I had been playing well enough to have gotten her to sit down.
She was definitely a well traveled looking heavyset black lady who had kind of a dred locked and tattooed appearance.
I got the sense that she would be able to see through any fake bullshit type of music, and was able to play alright after I had reminded myself that, I would have to continue playing after she left, for at least another hour, and I chose music that I could sustain for that length of time, rather than try to hit some kind of crescendo, in order to draw a tip from her.
She did a good job, I thought, of remaining ambiguous as to whether or not she even had a dime on her, or if she was someone who would drop a hundred dollar bill -provided it didn't seem like I was just trying to get a tip out of her.
She did drop what wound up being two ten dollar bills in the basket. "Harold will eat tonight," I said out loud to nobody.
This -the tip- was good because it was generally a loud night at the Lilly Pad, with at least four or five visitations by the traveling boom box guys who ride around until they see a group of more than a dozen people convened, conveniently for them, somewhere, and then stop by them and begin to play "DJ" -instant party type of thing...
One of them stayed for what seemed like 45 minutes and then rode off only after I had had enough of him and was ready to take a break; 25 bucks to the good.
Even so, I came up with a really killer riff in the key of F minor, not your typical guitar key, by playing along as best I could with his portable music.
I have put money on my American Express Serve card and will now proceed to the computer room to post this, and to possibly buy a gigabyte or two of data for my government phone while I’m online, so I can start to experiment with conserving data.
I found out through the guy in India whom I talked the Assurance Wireless team that it was my laptop, and not the phone that it was tethered to that was consuming the data.
I need to Google: “How do I keep my laptop from consuming extraneous data through a hotspot?”
And, while I’m at it, I would really like to find forums on Cecilia, the “ear bending sonics” application that I have used to get the lobe twisting sounds heard on the recent videos I’ve embedded here, as well as on Audacity.
It is an impressive application, but it is bedecked with all kinds of menus and functions that I know almost nothing about, but which give me the impression that I could do even cooler stuff with Cecilia.
Somewhere on the web there must be some explanation of what the “random delay amp” setting does in the multiband harmonizer “module” in Cecilia.
I think it could be broken down to a layman.
What is confusing is that you could feed a sound file that runs for an hour into Cecilia and process it any one of a million ways and save the output file.
But, there are also modules which work upon very short samples of less than a quarter second.
These are used to take the shortest possible sample of, say, the human voice and then create a musical instrument that has all the usual notes but which have the timbre of that particular human voice holding that particular note for a tenth of a second with no vibrato.

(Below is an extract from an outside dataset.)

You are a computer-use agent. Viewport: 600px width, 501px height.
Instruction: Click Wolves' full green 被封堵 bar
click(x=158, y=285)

Feeding an hour long sound file into a module such as that seems to be pointless, but none of them are equipped with pop up boxes that would say something like: “The pelletizer is designed for working on audio of very brief duration, are you sure you want to load this file. Only the first .03 seconds will actually be utilized...” type of thing.
I’m not complaining, I mean there is another employment opportunity for someone to contact all the developers of each individual module and obtain a brief description, in as layman’s terms as possible, what the module is good for.

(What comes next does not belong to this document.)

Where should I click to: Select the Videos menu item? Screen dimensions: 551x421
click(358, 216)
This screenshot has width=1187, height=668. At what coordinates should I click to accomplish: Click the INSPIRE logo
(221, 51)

Things like “You ever hear the beginning of ‘Fly Like An Eagle,’ off The Steve Miller Band’s ‘Book of Dreams’ album, well they were using a legacy synthesizer that this module is intended to mimick...” would be gems in the hands of a person who is starving at the creative banquet of life, due to not knowing what anything on that menu that pops up when you hover the mouse over a certain spot is useful for.
Forums on Audacity would be cool to find also.
Alex in California, I would guess, might be a good resource, given that he seems to understand how Reddit even works, for example.
I found a video on Youtube that had the audacity, excuse the pun, to be entitled “Cecelia Tutorial,” and yet, well.
The guy loaded a sound file into the “pelletizer module,” at which point I thought: “Good, I wondered what that one does...”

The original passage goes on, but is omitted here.